The Deviants were part of the British underground counterculture before anyone had quite worked out what to call that strange, noisy, anti-mainstream thing.
They came out of the late-sixties underground around Ladbroke Grove, UFO, the alternative press and street politics. The Deviants were never, in any meaningful sense, constructed with an eye toward the conventional showbiz ascent, nor did they exhibit the slightest inclination to submit themselves to its polite expectations; rather, they existed as a kind of unruly disturbance, employing guitars, drums and a singer armed with a particularly sharp pen as their chosen instruments of disruption.
At the centre was Mick Farren, whose name has, over time, come to dominate the way in which the band is remembered, and not without reason, though it would be a simplification to leave matters there; for bands are seldom the product of a single will, and the peculiar noise and character of The Deviants arose from the interplay of those around him, each contributing to the whole in ways that resist easy reduction. One of those was guitarist Sid Bishop, who joined when the band was still called The Social Deviants and is now the last surviving member of the original core.
Bishop came from a different place. Before The Deviants, he was playing blues in South London pubs, thinking of himself as a purist. He answered an advert in Melody Maker and found himself auditioning in a half-derelict house in Whitechapel, full of what he remembers as “spaced-out hippies”. He felt, as he puts it, “like a pork sausage at a bar mitzvah.”
That lifelong interest in guitars never really left him. Bishop later co-authored ‘A Century of the Electric Guitar’ with David Plues, an illustrated history of the instrument, from the early electric designs of the 1920s through to the classic guitars that shaped rock, jazz, country and popular music. It is a fitting side note here, because Bishop’s story with The Deviants also begins with a young guitarist trying to move beyond the pub circuit and ending up somewhere far stranger.
Farren told him to forget his blues roots. The Social Deviants would be more abstract and free-form. Bishop agreed, and that was that.
The early Deviants played the underground circuit, including UFO and the Alexandra Palace Love-In. Bishop remembers the live material as under-rehearsed, but explosive.
Their debut album, ‘Ptooff!’, remains one of the great odd documents of the British underground. Recorded at Sound Techniques and financed with help from Nigel Samuel, it was first sold through the underground press before being picked up for wider release. Bishop is unsentimental about it: “40% of that album is awful, 40% is just ok and 20% is absolutely brilliant.” It still sounds like a record made by people trying to escape the normal rules before deciding what the new ones might be.

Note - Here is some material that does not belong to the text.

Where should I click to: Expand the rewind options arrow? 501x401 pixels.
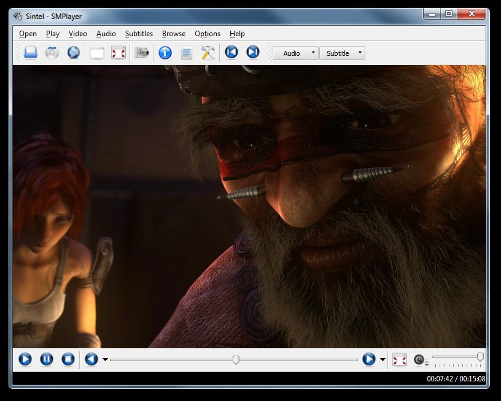[x=104, y=360]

The idea of The Deviants as a true “community band” was more vision than reality. The Ladbroke Grove connection is important, but Bishop is clear that the sound came from the musicians themselves.
By ‘Disposable’, pressure had crept in. The band were taken more seriously, and the next album leaned toward shorter songs. Bishop does not pretend to love it. He feels much of what made The Deviants distinctive had been “airbrushed out”. It still has its moments, but carries the smell of compromise.

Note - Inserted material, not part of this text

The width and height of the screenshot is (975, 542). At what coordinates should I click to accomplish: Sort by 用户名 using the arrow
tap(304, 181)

Bishop left before the American West Coast trip that helped reshape the band. Paul Rudolph came in, ‘The Deviants 3’ followed, and the road led toward the Pink Fairies.
Still, Bishop understands why people later heard something proto-punk in The Deviants. The label came later, but the attitude was already there. They were anti-slick, anti-showbiz and uninterested in behaving themselves. “We weren’t the Dave Clark Five or the Hollies,” he says, “and had no intention of being on that hamster wheel.” Years later, punk would make a virtue of that fuck-off refusal.
Special thanks to Rich Deakin for making this interview possible.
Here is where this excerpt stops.